Migri director: Eviction from reception centres will continue

In early February the Director of the Migration Service, Jaana Vuorio, said that she had 'learned her lesson' (siirryt toiseen palveluun) from a complaint filed by the Chancellor of Justice over its treatment of some asylum claims. During her meeting with delegations of Afghan and Iraqi protesters, she said that although appeal courts can take translation errors into account, Migri's options were limited.

"It's always possible to seek asylum again," said Vuorio. "If it's a groundless new application, it will be dealt with very quickly. If there are new grounds for the claim, or translation errors, that have led to an erroneous decision, the matter can be fixed as long as the individual remains in the country, if necessary."

Vuorio rejected the asylum seekers demands' that deportations stop and that asylum seekers remain are not evicted from reception centres if their case is being appealed to the Supreme Administrative Court.

"In this discussion we clarified that it's the law that people are removed from reception centres," said Vuorio. "It is also an absolute duty for the directors of reception centres. If there is a final, negative decision, and the applicant has nothing to complain about, he should be removed from this system."

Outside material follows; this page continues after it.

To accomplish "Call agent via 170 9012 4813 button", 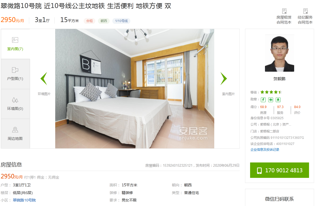I will click(279, 170).
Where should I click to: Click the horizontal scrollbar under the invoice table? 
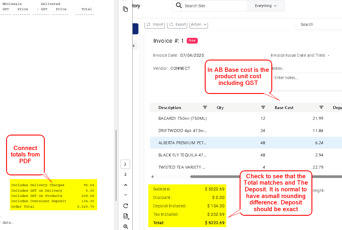(x=215, y=176)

She did admit that Migri is not perfect.

"It's always possible that mistakes happen," said Vuorio. "That's quite human."

Complaint by Chancellor of Justice

In 2015 some 32,476 people applied for asylum in Finland, a nearly ten-fold increase on the 3,651 applications received in 2014. In 2016 the figure was 5,657.

The large influx prompted a re-evaluation of criteria for granting asylum and humanitarian protection, which was in effect a toughening of the rules. Asylum seekers from Iraq, Afghanistan and Somalia were faced with stringent rules and recommendations for internal displacement as their applications were rejected.

That meant that they were effectively told that although their home town wasn't safe, they could live elsewhere in their home country. Asylum seekers and human rights groups say that internal displacement is itself dangerous if the individual has no support network in place.

Humanitarian protection was also removed from the legislation governing asylum claims, and the Chancellor of Justice issued a complaint against the Immigration Service over its implementation of that legislation.